Considerato che la politica ha effettuato solo tagli lineari, la vera sfida consiste nell’identificare tutti gli sprechi che aumentano i costi dell’assistenza, senza produrre benefici per cittadini e pazienti.
Un servizio sanitario pubblico, equo e universalistico è una conquista sociale irrinunciabile per l’eguaglianza di tutte le persone, ma la sua sostenibilità richiede un riallineamento degli interessi, spesso conflittuali, di tutte le categorie di stakeholders del pianeta salute mettendo al centro il vero obiettivo del SSN. Per questo la Fondazione GIMBE ha lanciato il progetto Salviamo il Nostro SSN e “declinato” l’articolo 32 della Costituzione nella Carta GIMBE per la Tutela della Salute e del Benessere dei Cittadini Italiani che, analizzando in maniera sistematica il tema della sostenibilità della Sanità pubblica, ribadisce la necessità di rimettere al centro del SSN la salute delle persone.
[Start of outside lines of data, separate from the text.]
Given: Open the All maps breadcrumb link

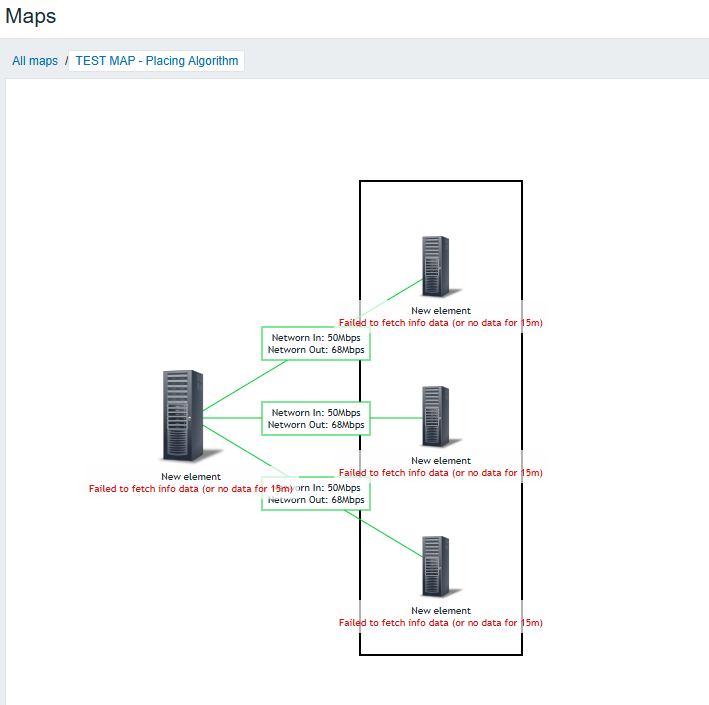Looking at the screenshot, I should click(35, 61).
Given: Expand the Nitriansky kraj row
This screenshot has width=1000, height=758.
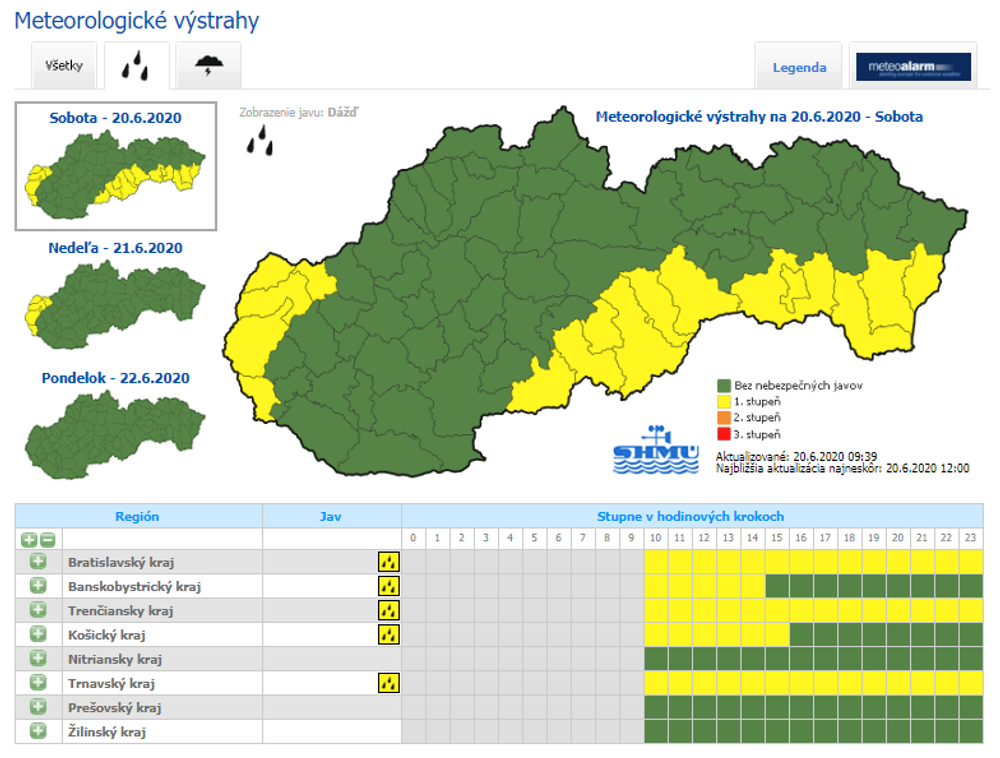Looking at the screenshot, I should pos(38,659).
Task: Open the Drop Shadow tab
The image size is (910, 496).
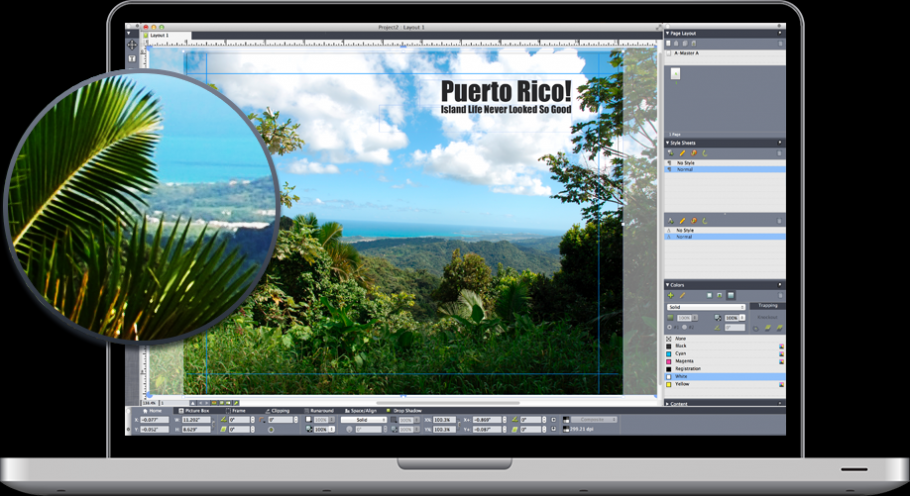Action: point(405,411)
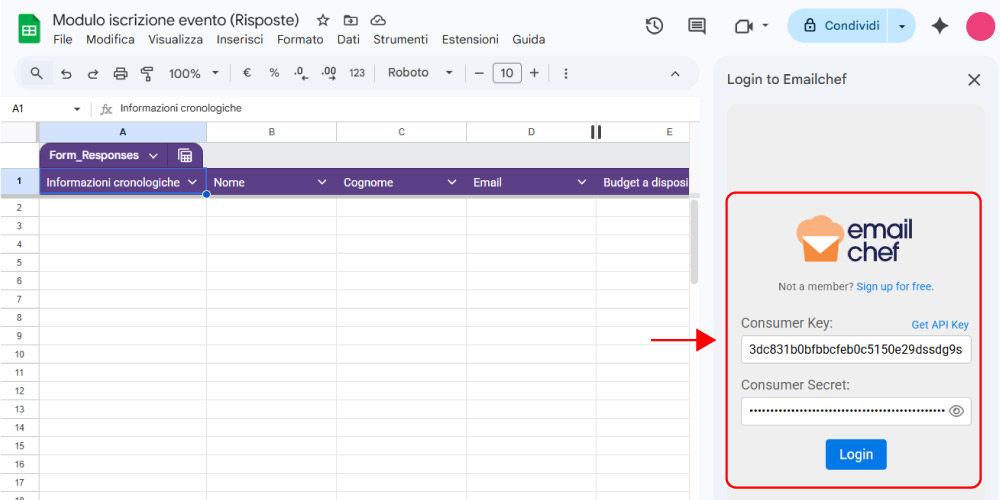Open zoom level 100% dropdown
This screenshot has width=1000, height=500.
pos(193,73)
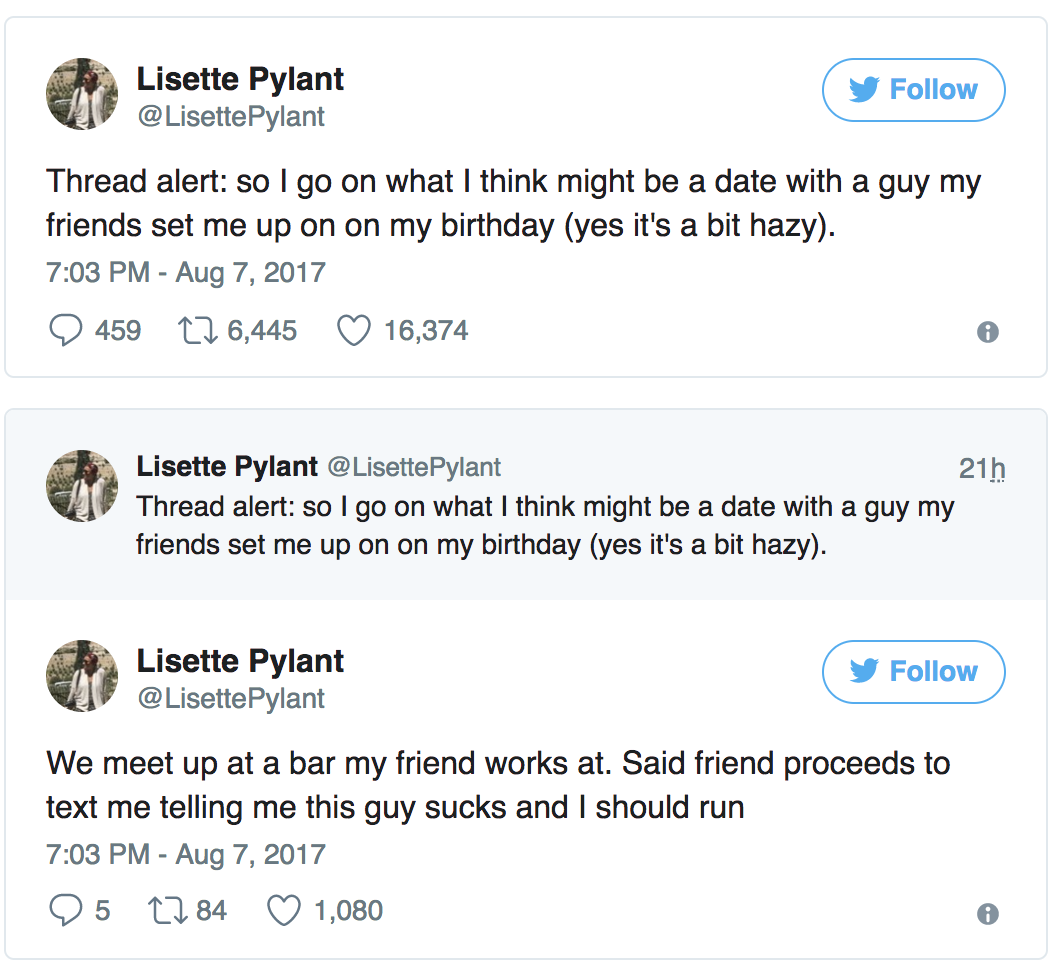Open the avatar in the bottom tweet

click(82, 676)
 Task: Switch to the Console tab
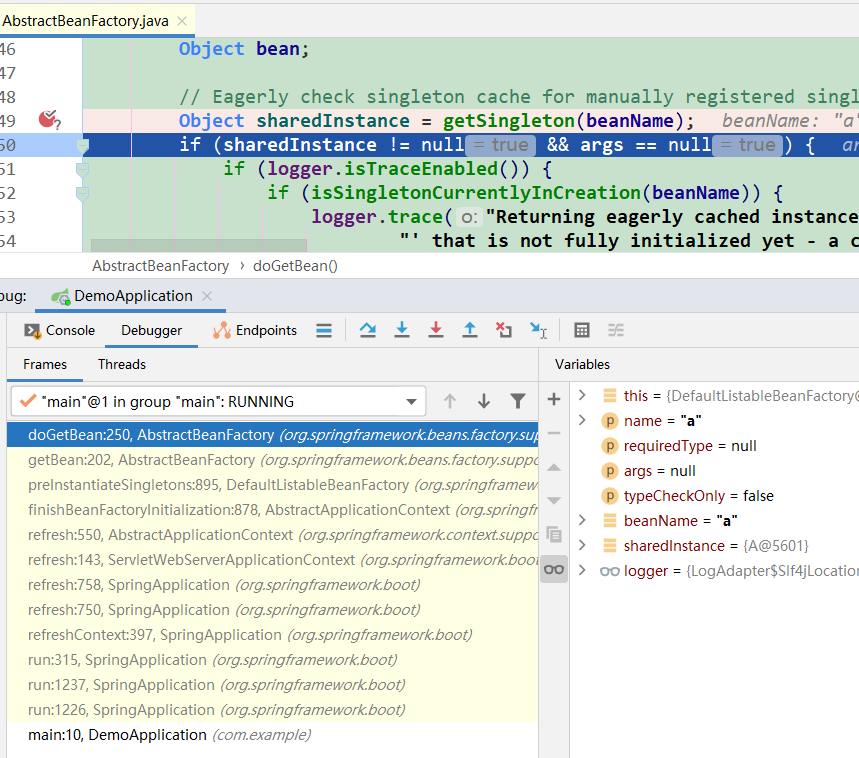(60, 330)
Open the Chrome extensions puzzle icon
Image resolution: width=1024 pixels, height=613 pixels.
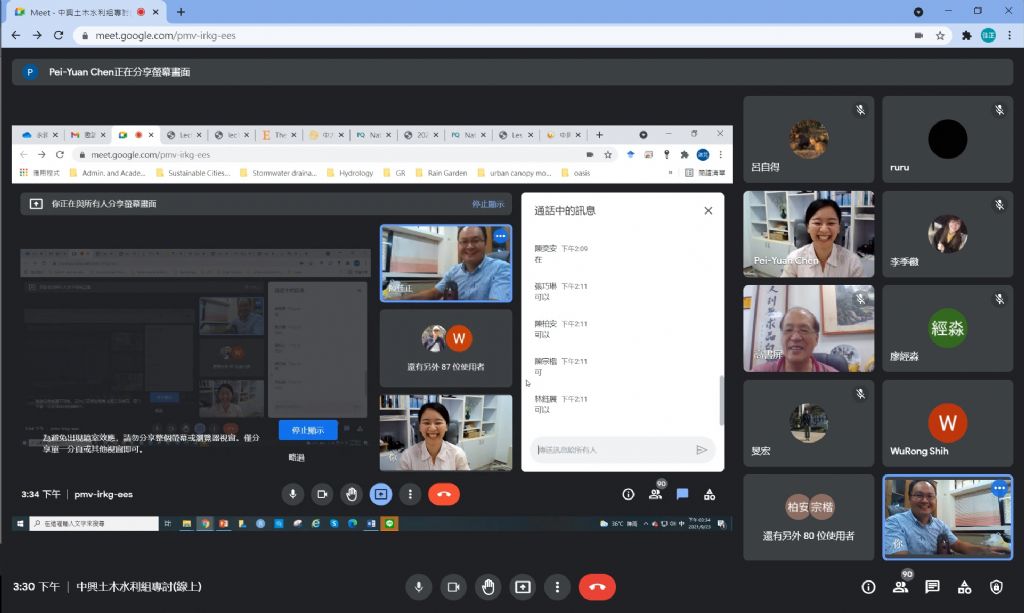[x=966, y=35]
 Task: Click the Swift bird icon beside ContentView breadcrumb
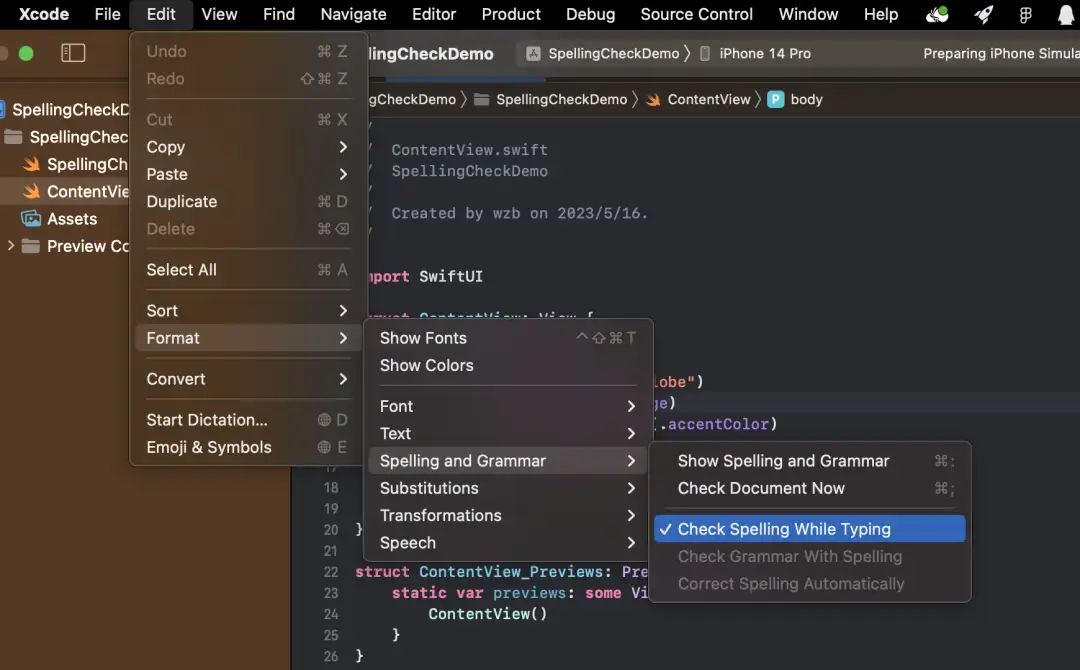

Il rischio della professione - Francesco Falli Infermiere Specialista (area critica, legale e forense)
Responsabile settore trasversale Struttura professioni sanitarie ASL 5 la Spezia - Presidente Collegio IPASVI la Spezia - Professore a contratto Università Genova
Gli Infermieri italiani sono rimasti travolti dalla spending review, sia sul fronte del numero assoluto dei professionisti in servizio, sia sul fronte del blocco del ricambio generazionale.
Sono infatti diminuiti, in molte strutture sanitarie pubbliche e private, i numeri relativi agli Infermieri in servizio attivo, e si è alzata la loro età media.
Non sono invece diminuite le attività, si sono anzi aperti nuovi servizi quasi ovunque, e sono aumentati i carichi di lavoro anche burocratici;
il risultato è un tempo di lavoro sempre più fitto, denso di scadenze e ricco di attività complesse, al punto di rendere le giornate frenetiche e poco attente alla reale qualità delle prestazioni rese.
Parlare di slow nursing può aiutare a comprendere come il tempo rappresenti sempre un bene primario, una vera e concreta ricchezza; sia esso il tempo del riposo e dello svago, oppure quello del lavoro, della azione assistenziale in questo caso.
Proprio perché di questa azione è completamente responsabile l'Infermiere, sulla base delle norme in essere (DM 739/1994 su tutte), è bene che questo professionista riprenda il 'suo' tempo, acquistando quella consapevolezza di come una migliore gestione del proprio tempo di lavoro, scandito dalla personale pianificazione e non da secolari abitudini- talora pericolose, se non vietate- costituisca una crescita professionale, personale, ed un vantaggio per il malato.
Il concetto, più sintetico, è questo: l'Infermiere , anche ai fini della sicurezza delle cure prestate, deve lavorare meno e meglio.
Come può essere possibile questo? Prima di tutto, analizzando con lucidità il proprio impegno quotidiano:
preferibilmente affidando a un osservatore esterno questa raccolta dati.
Poi, confrontando le attività svolte con una specie di scala di priorità, per evidenziare quelle che andavano fatte in quel momento, quelle da farsi prima, quelle da farsi dopo e quelle da non farsi assolutamente perché improprie, non di competenza, da escludere.
I risultati saranno sorprendenti in molte realtà:
nel corso della relazione mostreremo alcuni dati ancora in fase di elaborazione ma di assoluto interesse.
Certamente questa non è la ricetta per risolvere i problemi del nursing italiano ma la consapevolezza del maggior controllo sulle attività erogate, anche in termini di sicurezza , rischio clinico, prevenzione dell'errore assistenziale, porterà effetti benefici su ogni componente dell'equipe, e soprattutto sugli assistiti.
Tre abstract che come quelli di tutti i colleghi analizzano le tante sfumature di una crisi non dichiarata, ma dalla quale è necessario uscire.